Sur une deuxième vidéo à l'image également peu nette, d'un interrogatoire plus tardif, M. Hamdan est assis en tailleur les mains libres et se plaint d'une douleur à la cheville.

Lors de ce deuxième interrogatoire, à une date inconnue, M. Hamdan donne sans se faire prier le nom du propriétaire de la voiture et regarde son interlocuteur l'air effrayé.

Cité par l'accusation, Ali Sufan, un agent du FBI expert de l'organisation terroriste Al-Qaïda, qui parle couramment arabe et a interrogé plusieurs fois l'accusé en 2002 et 2003, avait auparavant détaillé les relations qui existaient entre le chef d'Al Qaïda et son chauffeur.

Le premier échange entre les deux hommes a été plutôt confiant puisque M. Hamdan vient de la même région du Yémen que le père de ben Laden, a-t-il témoigné. Selon lui, il existait autour du chef terroriste une petite cour de fidèles employés qui s'entendaient très bien entre eux, lui vouaient une admiration sans borne et en lesquels il avait une absolue confiance.

Ainsi en était de Salim Hamdan, âgé aujourd'hui d'une quarantaine d'années, dont plus de six enfermé à Guantanamo, et qui a épousé en 1999 la soeur d'un autre employé, sur les conseils du chef terroriste.

"Il a été choisi par ben Laden" comme chauffeur, "parfois le principal, parfois non" mais "les choses étaient très fluides", a détaillé M. Sufan.

Au fil des questions du procureur John Murphy, le témoin a suivi la chronologie des événements.

Sur les attentats contre les ambassades du Kenya et de Tanzanie en 1998, l'accusé a "entendu une conversation" entre ben Laden et un de ses lieutenants. Mais ce n'est qu'après, que M. Hamdan "a vu et entendu des responsables d'Al-Qaïda regarder une vidéo et décrire les erreurs tactiques qui avaient été faites", a encore témoigné Ali Sufan.

"M. Hamdan a compris qu'ils étaient impliqués dans Al-Qaïda et dans les attentats? Est-il parti?", a interrogé le procureur. "Non", a répondu M. Sufan.
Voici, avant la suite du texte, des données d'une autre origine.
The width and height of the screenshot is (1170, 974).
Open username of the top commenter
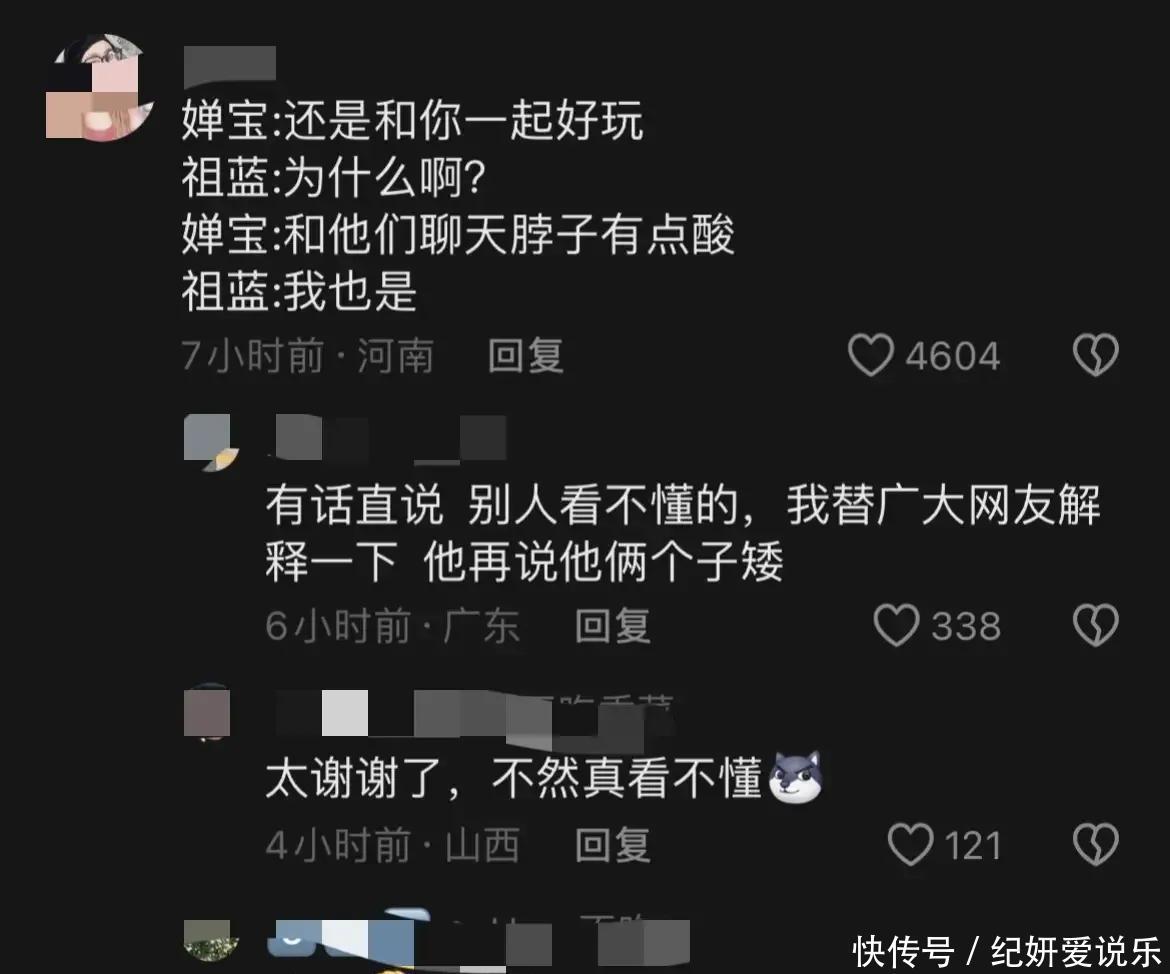pos(230,63)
M. Hamdan était au Yémen quand il a entendu parler de l'attentat sur le navire américain USS Cole, en 2000. Quand il a repris son service auprès de ben Laden et lui a dit qu'il pensait qu'Al Qaïda n'était pas derrière cette attaque, celui-ci a explicitement souri, a encore rapporté M. Sufan.

Quant aux attentats du 11 septembre, comme souvent puisqu'il organisait les allées et venues d'un endroit à l'autre de l'Afghanistan, M. Hamdan savait "qu'une opération était en cours et qu'ils allaient devoir partir", a encore décrit M. Sufan.

Kaboul d'abord, puis Jalalabad. "Ben Laden disait +il faut partir+ et +on s'arrête là+", sans partager avec personne, pas même ses fidèles, le secret de chaque destination, a-t-il encore expliqué.

Au cours de l'un de ces trajets, M. Hamdan a entendu sur le siège arrière une conversation pendant laquelle "ben Laden était content du résultat" des attentats et se réjouissait d'avoir "tué plus de personnes que prévu". Puis, une autre conversation sur le "quatrième avion" qui "aurait pu avoir le dôme".

Le 11 septembre, outre les 3 avions qui ont frappé les tours du World Trade center à New York et le Pentagone, un quatrième avion s'est écrasé en Pennsylvannie (est). L'objectif des pirates de l'air semble avoir été le Capitole à Washington, pourvu d'un dôme.